Sleep disturbances, eye movement abnormalities, attentional deficits, locomotor abnormalities and other features of the schizophrenic syndrome implicate structures within a brain region termed the mesopontine reticular formation. A comprehensive study of the reticular formation in post mortem brain tissue from deceased patients with schizophrenia is proposed. Tissue for comparison purposes will be obtained from subjects with other psychiatric disorders and normal controls. A successful system for the collection of post mortem brain tissue has been established. Cholinergic and catecholaminergic nuclei of the reticular formation will be studied using immunocytochemical and histochemical methods. Using computer assisted image analysis, preliminary results suggest that, in schizophrenia, there are increased numbers of neurons in the pedunculopontine nucleus, a cholinergic nucleus of the reticular formation. The size of neurons in the locus coeruleus, a catecholaminergic nucleus of reticular formation, is reduced.

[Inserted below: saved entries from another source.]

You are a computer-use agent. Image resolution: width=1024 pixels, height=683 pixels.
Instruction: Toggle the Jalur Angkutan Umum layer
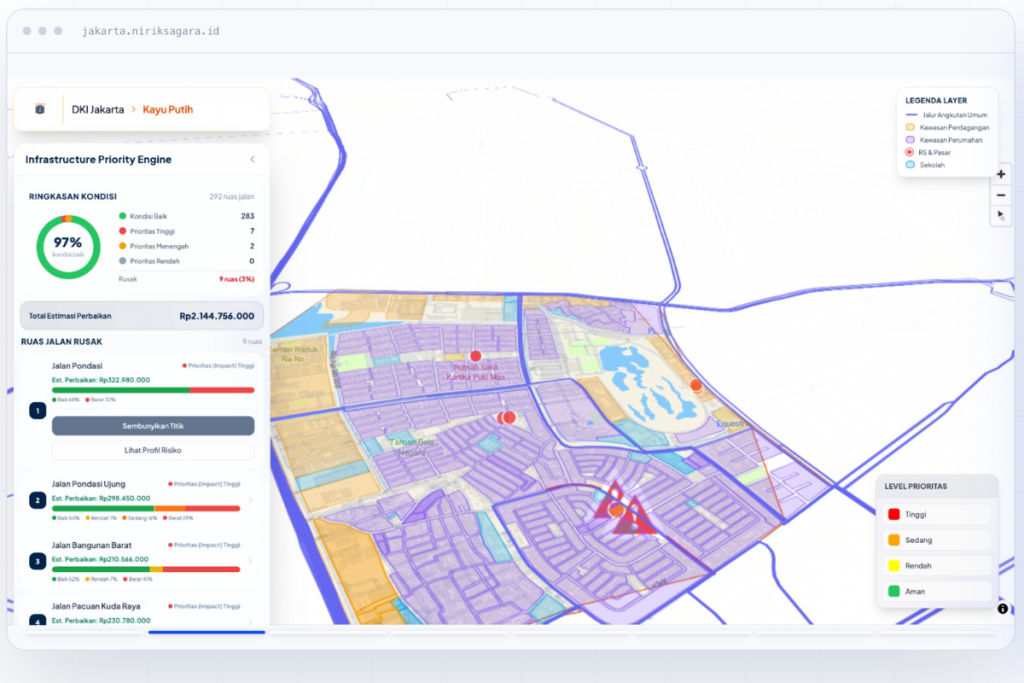948,115
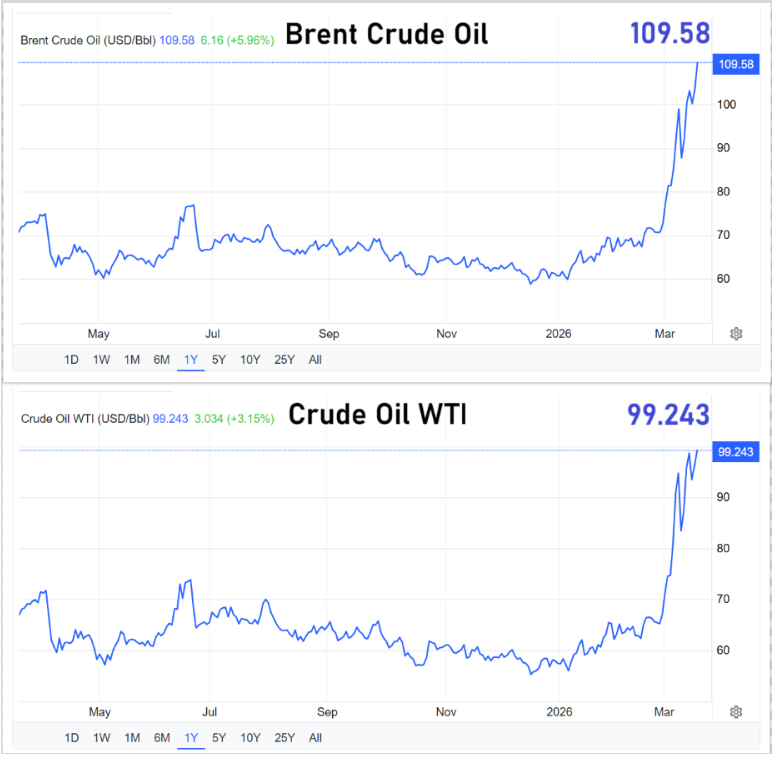The image size is (772, 760).
Task: Select 6M range on WTI chart
Action: pos(161,738)
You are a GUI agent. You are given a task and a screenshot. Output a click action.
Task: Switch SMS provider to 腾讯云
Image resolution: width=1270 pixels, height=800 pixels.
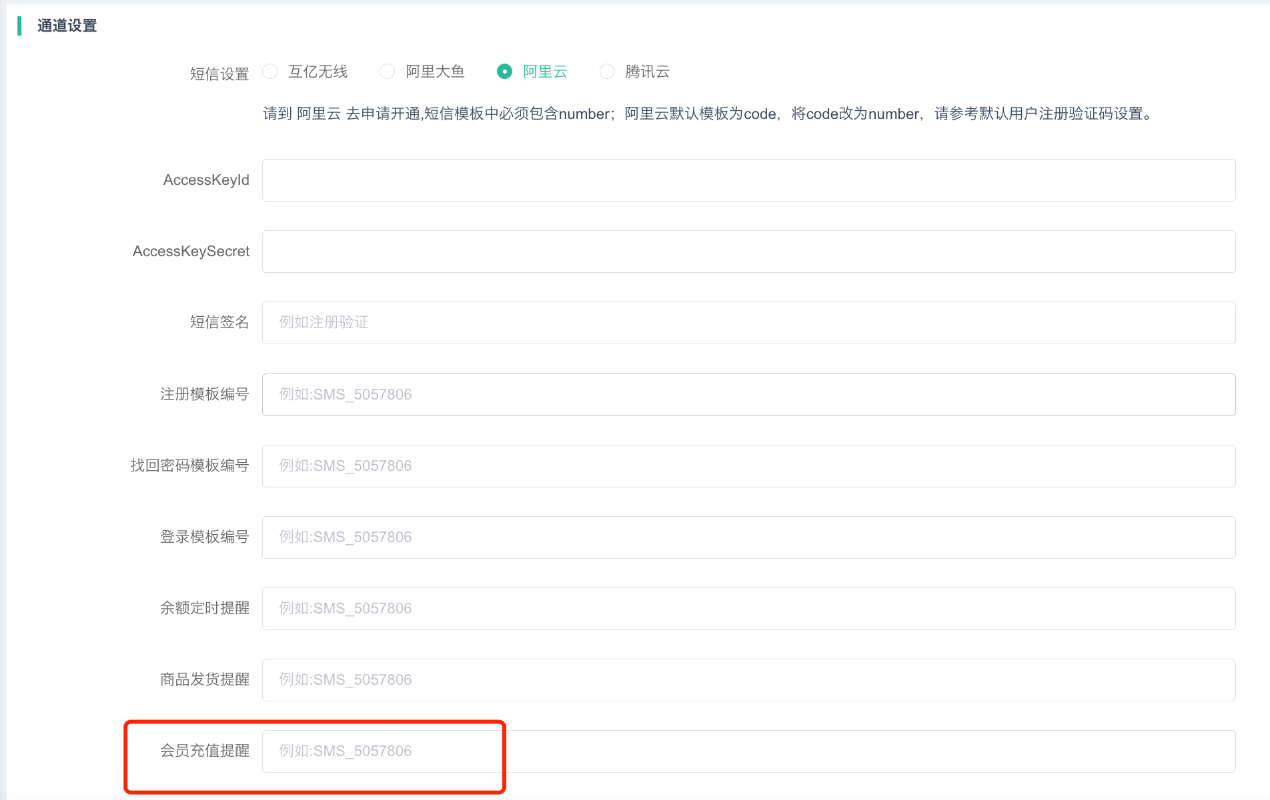607,71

One aim of this proposal is to substantiate these findings in additional patients. As neuronal number is determined during development, this data may be consistent with a neurodevelopmental basis of schizophrenia. Etiology (neurodevelopment versus neurodegeneration) will be probed further through studies of the relevant proteins and the mRNAs that express them. Our preliminary results derived from Western immunoblot studies of brain tissue suggest that the concentrations of the structural proteins of glia are not increased in schizophrenia. This absence of gliosis, the hallmark of neurodegeneration, as measured by this quantitative technique, suggests that schizophrenia does not result from neurodegeneration. We have found a relatively low concentration of the developmentally regulated protein, beta-tubulin, in the brain stem which is again consistent with a neurodevelopmental malfunction in schizophrenia.
The second aim of this proposal is to extend this work.